Thursday, October 04, 2007

 

Medical ventilator

In medicine, mechanical ventilation is a method to mechanically assist or replace spontaneous breathing when patients cannot do so on their own, and must be done so after invasive intubation with an endotracheal or tracheostomy tube through which air is directly delivered (in contrast to noninvasive ventilation).

In its simplest form, a ventilator consists of a compressible air reservoir, air and oxygen supplies, a set of valves and tubes, and a disposable or reusable "patient circuit". The air reservoir is pneumatically compressed several times a minute to deliver room-air, or in most cases, an air/oxygen mixture to the patient. When overpressure is released, the patient will exhale passively due to the lungs' elasticity, the exhaled air being released usually through a one-way valve within the patient circuit. The oxygen content of the inspired gas can be set from 21 percent (ambient air) to 100 percent (pure oxygen). Pressure and flow characteristics can be set mechanically or electronically.
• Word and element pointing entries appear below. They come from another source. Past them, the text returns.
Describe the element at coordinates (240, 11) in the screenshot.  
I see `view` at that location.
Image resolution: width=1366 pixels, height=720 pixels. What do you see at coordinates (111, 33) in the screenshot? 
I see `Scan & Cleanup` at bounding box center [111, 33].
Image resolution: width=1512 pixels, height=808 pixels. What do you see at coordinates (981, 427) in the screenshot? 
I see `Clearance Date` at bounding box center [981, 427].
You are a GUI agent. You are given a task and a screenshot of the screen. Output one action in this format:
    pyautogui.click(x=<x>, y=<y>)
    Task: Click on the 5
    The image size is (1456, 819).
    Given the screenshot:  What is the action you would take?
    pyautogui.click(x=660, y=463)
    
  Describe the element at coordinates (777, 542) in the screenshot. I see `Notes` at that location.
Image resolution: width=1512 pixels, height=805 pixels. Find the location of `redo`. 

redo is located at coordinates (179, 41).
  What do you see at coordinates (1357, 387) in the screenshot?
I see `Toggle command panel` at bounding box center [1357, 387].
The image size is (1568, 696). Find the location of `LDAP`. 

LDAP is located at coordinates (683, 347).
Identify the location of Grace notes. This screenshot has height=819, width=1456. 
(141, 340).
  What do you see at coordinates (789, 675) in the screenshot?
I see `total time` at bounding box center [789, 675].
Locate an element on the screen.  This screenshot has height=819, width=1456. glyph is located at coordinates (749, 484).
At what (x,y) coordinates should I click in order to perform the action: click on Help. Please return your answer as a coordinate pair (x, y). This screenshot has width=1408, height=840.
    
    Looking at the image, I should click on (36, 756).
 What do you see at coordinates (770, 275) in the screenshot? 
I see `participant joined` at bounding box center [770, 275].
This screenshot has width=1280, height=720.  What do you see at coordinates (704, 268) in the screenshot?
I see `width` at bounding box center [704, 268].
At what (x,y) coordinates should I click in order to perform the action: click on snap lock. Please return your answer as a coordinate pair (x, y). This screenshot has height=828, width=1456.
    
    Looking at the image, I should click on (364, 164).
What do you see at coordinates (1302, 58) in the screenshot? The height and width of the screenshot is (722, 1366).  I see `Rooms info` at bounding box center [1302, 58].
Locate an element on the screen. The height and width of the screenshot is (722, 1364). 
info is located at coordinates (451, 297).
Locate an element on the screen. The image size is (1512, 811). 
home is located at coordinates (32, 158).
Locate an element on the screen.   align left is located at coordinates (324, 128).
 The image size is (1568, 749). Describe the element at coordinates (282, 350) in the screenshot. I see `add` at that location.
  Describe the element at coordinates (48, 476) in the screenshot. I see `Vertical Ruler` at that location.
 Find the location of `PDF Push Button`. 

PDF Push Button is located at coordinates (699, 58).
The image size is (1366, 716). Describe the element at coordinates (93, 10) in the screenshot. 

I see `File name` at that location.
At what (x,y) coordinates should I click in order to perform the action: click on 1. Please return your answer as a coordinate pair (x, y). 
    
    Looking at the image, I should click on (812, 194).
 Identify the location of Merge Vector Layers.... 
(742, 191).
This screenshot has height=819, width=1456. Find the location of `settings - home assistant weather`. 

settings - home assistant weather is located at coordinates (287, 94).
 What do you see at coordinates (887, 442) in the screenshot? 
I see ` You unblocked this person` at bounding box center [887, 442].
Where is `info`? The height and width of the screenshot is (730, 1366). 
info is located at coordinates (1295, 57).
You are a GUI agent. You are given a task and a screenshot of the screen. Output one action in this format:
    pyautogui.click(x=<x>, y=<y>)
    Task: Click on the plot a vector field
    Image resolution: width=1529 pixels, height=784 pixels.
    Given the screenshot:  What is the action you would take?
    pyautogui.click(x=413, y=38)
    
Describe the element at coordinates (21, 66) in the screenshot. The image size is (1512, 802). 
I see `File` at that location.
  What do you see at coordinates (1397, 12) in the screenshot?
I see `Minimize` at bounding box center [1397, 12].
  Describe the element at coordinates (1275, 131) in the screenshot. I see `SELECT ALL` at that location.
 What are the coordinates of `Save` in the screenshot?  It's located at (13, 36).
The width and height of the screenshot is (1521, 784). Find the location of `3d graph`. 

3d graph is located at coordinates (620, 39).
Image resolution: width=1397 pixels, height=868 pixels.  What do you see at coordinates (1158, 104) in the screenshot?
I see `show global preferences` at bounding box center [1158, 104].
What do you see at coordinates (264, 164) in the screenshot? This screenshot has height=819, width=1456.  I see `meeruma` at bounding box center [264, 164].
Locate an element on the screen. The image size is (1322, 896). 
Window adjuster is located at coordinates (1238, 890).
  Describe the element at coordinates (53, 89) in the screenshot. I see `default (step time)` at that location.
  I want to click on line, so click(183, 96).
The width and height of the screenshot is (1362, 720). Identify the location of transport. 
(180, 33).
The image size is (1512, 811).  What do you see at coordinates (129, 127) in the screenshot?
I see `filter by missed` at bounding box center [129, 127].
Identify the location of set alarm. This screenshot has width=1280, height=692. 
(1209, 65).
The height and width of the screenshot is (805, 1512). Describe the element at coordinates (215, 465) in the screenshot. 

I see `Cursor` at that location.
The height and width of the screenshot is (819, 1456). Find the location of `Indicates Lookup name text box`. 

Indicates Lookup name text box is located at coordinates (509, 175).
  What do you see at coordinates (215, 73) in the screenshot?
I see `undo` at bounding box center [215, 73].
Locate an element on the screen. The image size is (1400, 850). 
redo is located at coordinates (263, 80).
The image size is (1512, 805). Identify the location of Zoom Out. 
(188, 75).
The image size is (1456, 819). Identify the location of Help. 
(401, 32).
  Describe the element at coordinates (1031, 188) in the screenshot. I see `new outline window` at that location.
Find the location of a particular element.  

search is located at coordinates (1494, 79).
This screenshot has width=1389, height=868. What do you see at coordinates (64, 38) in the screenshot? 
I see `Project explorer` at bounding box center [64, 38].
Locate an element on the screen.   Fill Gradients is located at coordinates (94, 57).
Ventilators may also be equipped with monitoring and alarm systems for patient-related parameters (e.g. pressure, volume, and flow) and ventilator function (e.g. air leakage, power failure, mechanical failure), backup batteries, oxygen tanks, and remote control. The pneumatic system is nowadays often replaced by a computer-controlled turbopump.

Modern ventilators are electronically controlled by a small embedded system to allow exact adaptation of pressure and flow characteristics to an individual patient's needs. Fine-tuned ventilator settings also serve to make ventilation more tolerable, and comfortable for the patient. In Germany, Canada, and the United States, respiratory therapists are responsible for tuning these settings.

The patient circuit usually consists of a set of three durable, yet lightweight plastic tubes, separated by function (e.g. inhaled air, patient pressure, exhaled air). In cases where long-term ventilator dependence may be required, the patient-end of the circuit will normally be connected to a tracheotomy canula, which is much more comfortable and practical for long-term care than is larynx or nasal intubation.